07.04.2007

UKRAINEDuell in Kiew

Kommt es in Kiew zum offenen Straßenkampf wie 1993 in Moskau, als Präsident Boris Jelzin das ihm feindlich gesinnte Parlament mit Panzern aus seinen Bastionen schießen ließ? Die Ausgangslage ähnelt fatal der damaligen in Russland. Einen Ausweg aus der neuen Staatskrise wird auch das Verfassungsgericht kaum finden: Das Gremium sei "auf Tauchstation" gegangen und kaum entscheidungsfähig, so ein Berater des Staatschefs zum SPIEGEL. Die 18 Richter seien aufgrund von Proporzentscheidungen berufen und der Parteidisziplin verpflichtet; zudem biete die vielfach geflickte ukrainische Verfassung kaum Hilfe zur Lösung des Konflikts. Abgeordnete der Koalition von Premier Wiktor Janukowitsch hatten das Gericht angerufen, um die vom Präsidenten am Montag verfügte Parlamentsauflösung und die Ausrufung von Neuwahlen wieder zu kippen.

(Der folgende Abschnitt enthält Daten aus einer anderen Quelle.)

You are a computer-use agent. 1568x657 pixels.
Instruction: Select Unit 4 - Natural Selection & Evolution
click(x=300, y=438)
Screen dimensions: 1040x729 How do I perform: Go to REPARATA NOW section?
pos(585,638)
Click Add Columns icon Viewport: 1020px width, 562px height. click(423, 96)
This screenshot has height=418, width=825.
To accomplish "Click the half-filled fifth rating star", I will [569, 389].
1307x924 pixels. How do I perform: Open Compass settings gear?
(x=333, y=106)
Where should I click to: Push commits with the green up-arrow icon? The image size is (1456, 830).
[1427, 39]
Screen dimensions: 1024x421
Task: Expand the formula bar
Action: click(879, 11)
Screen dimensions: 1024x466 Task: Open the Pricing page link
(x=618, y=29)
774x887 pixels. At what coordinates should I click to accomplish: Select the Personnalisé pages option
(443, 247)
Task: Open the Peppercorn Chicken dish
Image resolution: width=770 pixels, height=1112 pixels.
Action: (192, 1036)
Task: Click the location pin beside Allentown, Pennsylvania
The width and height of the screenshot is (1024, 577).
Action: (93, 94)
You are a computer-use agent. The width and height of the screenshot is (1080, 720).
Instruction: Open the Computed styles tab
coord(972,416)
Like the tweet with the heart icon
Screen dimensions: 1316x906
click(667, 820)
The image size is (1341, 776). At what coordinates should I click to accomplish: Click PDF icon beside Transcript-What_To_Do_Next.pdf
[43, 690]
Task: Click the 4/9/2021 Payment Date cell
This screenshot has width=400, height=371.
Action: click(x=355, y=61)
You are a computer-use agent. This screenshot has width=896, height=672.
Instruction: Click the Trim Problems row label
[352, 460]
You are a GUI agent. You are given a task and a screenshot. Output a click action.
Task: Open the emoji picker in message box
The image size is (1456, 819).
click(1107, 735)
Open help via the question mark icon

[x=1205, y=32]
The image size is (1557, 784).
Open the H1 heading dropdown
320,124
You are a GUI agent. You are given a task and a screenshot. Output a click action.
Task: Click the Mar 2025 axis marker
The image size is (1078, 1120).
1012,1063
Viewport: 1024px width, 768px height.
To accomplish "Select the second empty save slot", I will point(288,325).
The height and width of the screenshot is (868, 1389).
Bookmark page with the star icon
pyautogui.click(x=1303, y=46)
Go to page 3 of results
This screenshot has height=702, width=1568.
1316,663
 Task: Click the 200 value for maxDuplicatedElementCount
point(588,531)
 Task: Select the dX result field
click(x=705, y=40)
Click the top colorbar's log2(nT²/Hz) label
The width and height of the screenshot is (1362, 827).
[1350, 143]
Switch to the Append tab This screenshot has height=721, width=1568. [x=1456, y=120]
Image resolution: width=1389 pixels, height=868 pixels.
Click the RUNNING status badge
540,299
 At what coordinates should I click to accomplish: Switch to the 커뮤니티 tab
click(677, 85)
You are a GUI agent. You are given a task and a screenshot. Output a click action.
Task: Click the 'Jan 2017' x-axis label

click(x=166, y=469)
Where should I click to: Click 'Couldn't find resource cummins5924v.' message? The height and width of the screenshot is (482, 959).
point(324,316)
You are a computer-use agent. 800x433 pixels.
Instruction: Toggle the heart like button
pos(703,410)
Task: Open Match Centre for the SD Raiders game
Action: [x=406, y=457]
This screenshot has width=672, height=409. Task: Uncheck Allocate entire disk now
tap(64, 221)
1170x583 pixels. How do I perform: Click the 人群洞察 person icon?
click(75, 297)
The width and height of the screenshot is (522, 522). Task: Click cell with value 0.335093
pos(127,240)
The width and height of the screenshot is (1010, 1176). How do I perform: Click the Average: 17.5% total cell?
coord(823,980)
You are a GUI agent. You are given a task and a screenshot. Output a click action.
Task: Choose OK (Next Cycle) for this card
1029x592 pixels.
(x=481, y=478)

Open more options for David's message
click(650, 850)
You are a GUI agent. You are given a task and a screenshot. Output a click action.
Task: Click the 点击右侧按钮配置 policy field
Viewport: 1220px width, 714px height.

Juschtschenko hatte sich zu dieser Entscheidung durchgerungen, um den Abgeordnetenkauf durch Anhänger des Premiers und damit seinen endgültigen Machtverlust zu stoppen. Doch reißt der Schritt die alten politischen Gräben wieder auf: Die Polizeiführung steht eher auf der Seite seines Rivalen Janukowitsch, die Armee bekundet dem Präsidenten ihre Treue. Die Gouverneure haben - bis auf die Krim und die Hauptstadt Kiew - ebenfalls dem Präsidenten Loyalität zugesagt; in den russischsprachigen Bergbauprovinzen rund um Donezk aber stellte sich der Regionschef gegen das Gebietsparlament.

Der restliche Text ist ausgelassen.